À l’approche de la rentrée scolaire, Hope Innovation Hub, une organisation non gouvernementale dirigée par des réfugiés au Cameroun, s’apprête à lancer la 4ᵉ édition de son projet « Back to School ». Cette initiative vise à offrir des fournitures scolaires aux enfants réfugiés les plus vulnérables afin de leur permettre de reprendre le chemin de l’école dans de meilleures conditions. À quelques jours du lancement, Emery Ndayizeye, Directeur Exécutif de l’organisation, revient sur les enjeux de cette campagne, les défis auxquels font face les familles réfugiées et l’importance de la solidarité pour garantir à chaque enfant son droit à l’éducation
La quatrième édition du projet « Back to school » sera bientôt lancée. Quels sont les principaux objectifs de cette initiative cette année ?
Cette année, « Back to school » vise avant tout à garantir que les enfants réfugiés et vulnérables de nos communautés puissent démarrer la rentrée scolaire dans de bonnes conditions, en recevant les fournitures scolaires essentielles. Notre objectif est de réduire la barrière matérielle qui pousse trop souvent les familles à retarder ou renoncer à l’inscription de leurs enfants.
Pourquoi est-il important de soutenir les enfants réfugiés à travers la distribution de fournitures scolaires avant la rentrée ?
Pour de nombreuses familles réfugiées, le coût des fournitures scolaires représente le premier obstacle à l’inscription. Distribuer ce matériel avant la rentrée permet d’éviter le décrochage précoce et donne à chaque enfant la possibilité de commencer l’année scolaire en même temps que les autres, sans stigmatisation ni retard.


Quels sont les principaux défis auxquels ces enfants et leurs familles sont confrontés pour accéder à une éducation de qualité ?
Les familles des réfugiés font face à plusieurs défis combinés : le coût des fournitures et des frais annexes, l’absence de documents administratifs pour certains enfants, l’éloignement géographique de certaines écoles, ainsi que la barrière de la langue pour les familles nouvellement arrivées. A cela s’ajoutent parfois des besoins psychosociaux liés au déplacement, qui affectent la stabilité scolaire des enfants.
Quelles sont les innovations ou les nouveautés prévues pour cette 4e édition par rapport aux précédentes ?
Cette année, nous prendrons en charge les frais de scolarité des élèves qui se sont démarqués avec une moyenne de 18/20.
Quels impacts les trois premières éditions ont-elles eu sur les bénéficiaires et leurs communautés ?
Depuis son lancement, « Back to school » a permis à plusieurs centaines d’enfants réfugiés de rejoindre l’école dès la rentrée, avec le matériel nécessaire pour suivre les cours dans de bonnes conditions. Au-delà du matériel distribué, ces éditions ont renforcé la confiance des familles envers l’école et allégé une charge financière importante pour des ménages souvent en situation de grande précarité.

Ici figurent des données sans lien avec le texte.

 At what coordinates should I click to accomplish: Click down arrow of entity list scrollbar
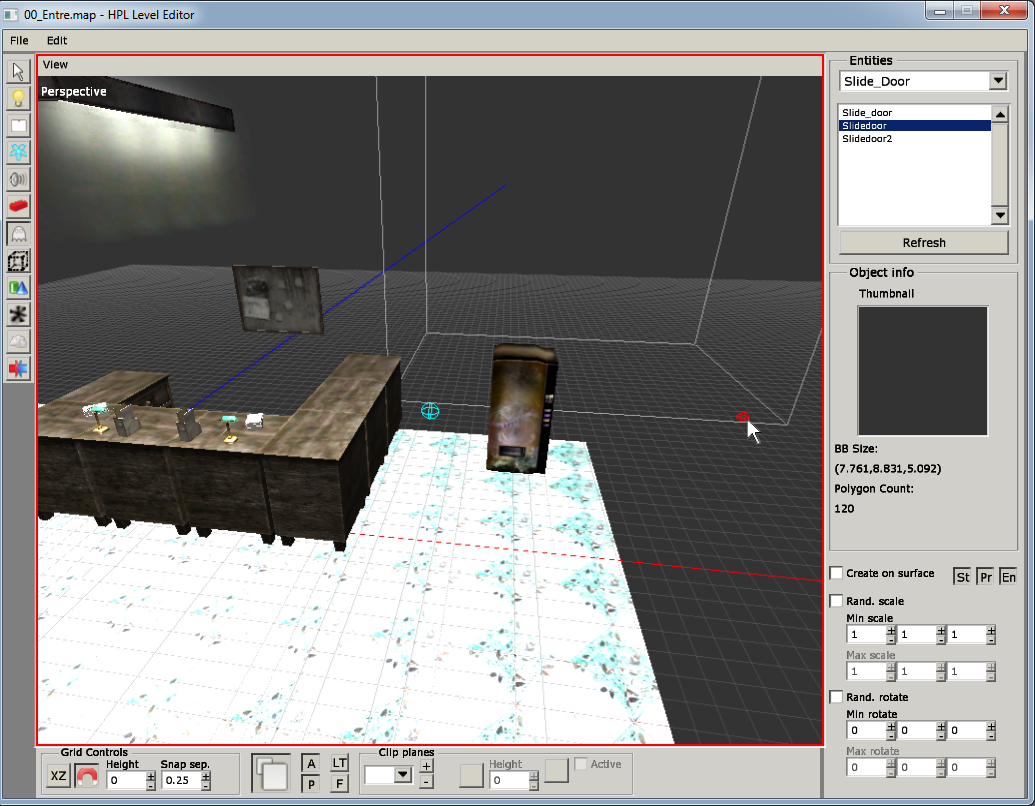(999, 216)
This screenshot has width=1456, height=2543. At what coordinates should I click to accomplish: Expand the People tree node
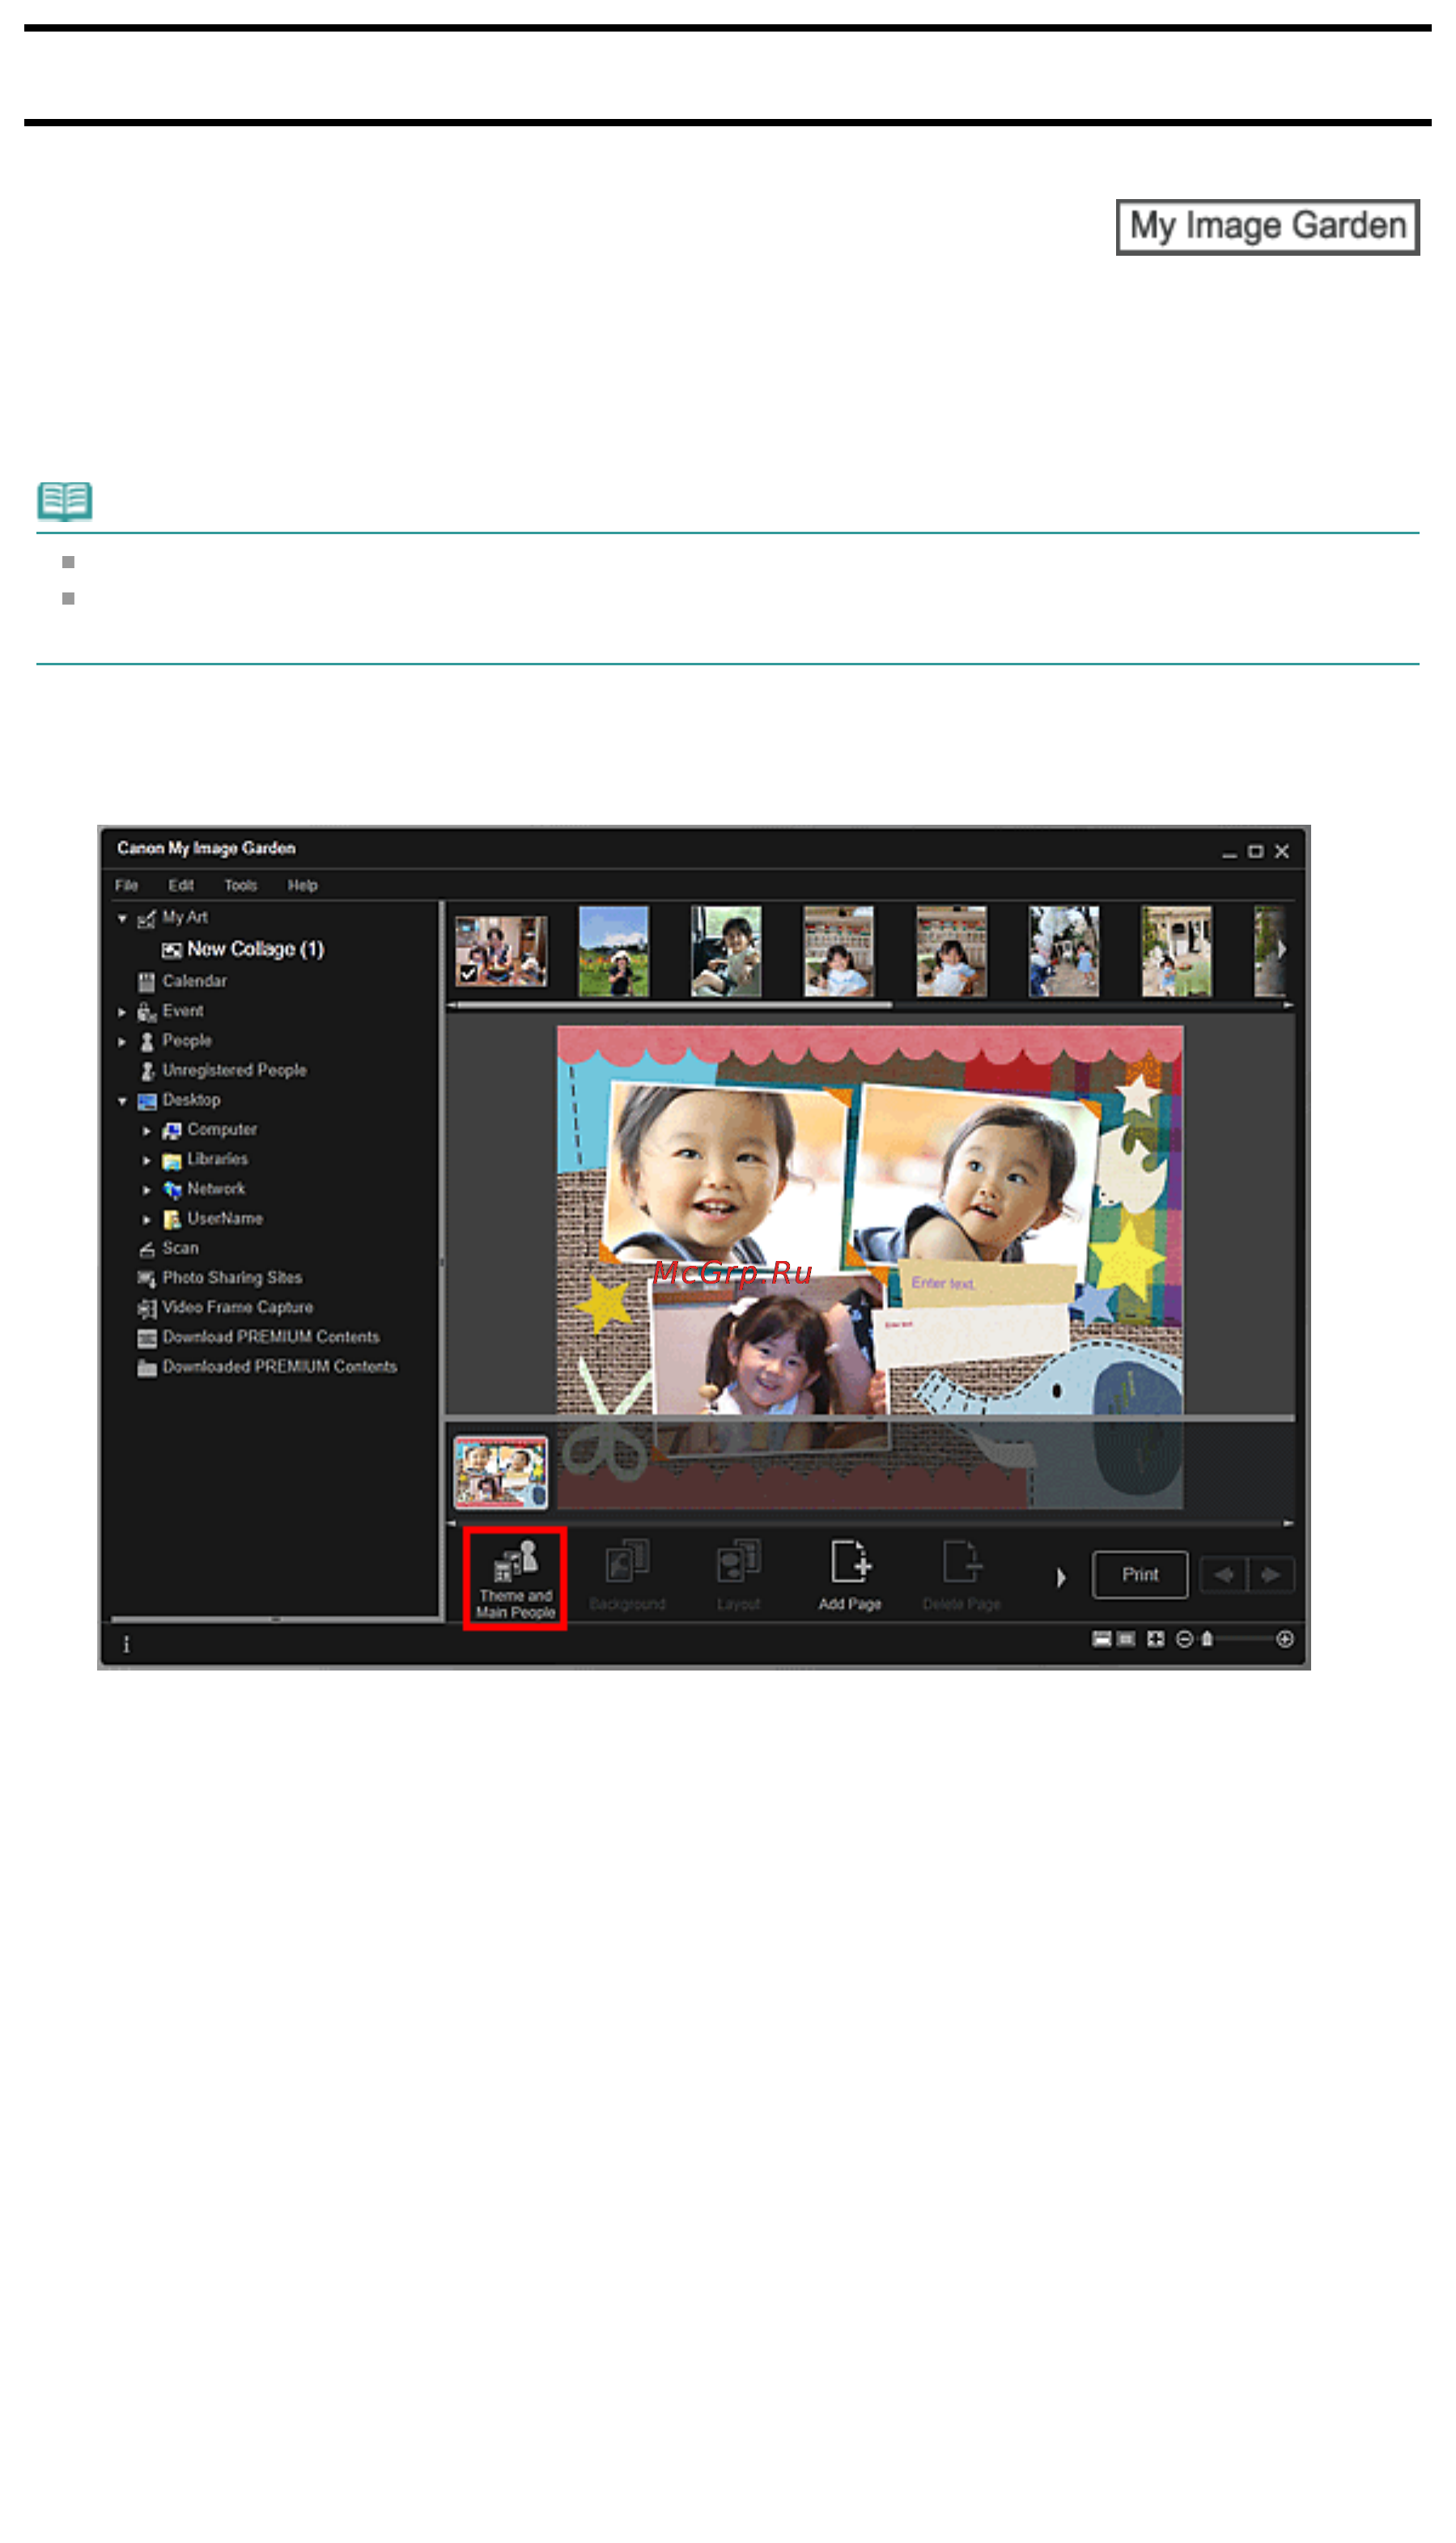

En tant qu’organisation dirigée par des réfugiés, en quoi cette proximité avec les communautés renforce-t-elle l’efficacité de vos actions ?
Etant nous-mêmes issus des communautés réfugiées que nous servons, nous comprenons directement leurs réalités, leurs besoins et leurs priorités. Cette proximité nous permet de cibler les familles les plus vulnérables avec justesse, d’instaurer un un climat de confiance, et d’agir rapidement sans intermédiaires ni lourdeurs administratives qui ralentissent l’aide.
Qui sont les partenaires qui accompagnent cette initiative et comment les citoyens, les entreprises ou les organisations peuvent-ils contribuer à sa réussite ?
Les citoyens, entreprises et organisations peuvent contribuer de plusieurs façons : par des dons de fournitures scolaires, un appui financier, ou en devenant partenaires logistiques pour la distribution sur le terrain. Chaque contribution, quelle que soit sa taille, a un impact direct sur la scolarisation d’un enfant.

Quel message souhaitez-vous adresser aux autorités, aux partenaires techniques et financiers ainsi qu’au grand public à l’approche de cette nouvelle campagne « Back to school » ?
Nous appelons les autorités, les partenaires techniques et financiers, ainsi que le grand public, à se joindre à cet effort collectif. L’éducation reste le levier le plus puissant pour l’avenir des enfants réfugiés, et chaque geste de solidarité, aussi modeste soit-il, permet à un enfant de retourner à l’école dans la dignité. Ensemble, nous pouvons faire de cette 4e édition la plus impactante à ce jour.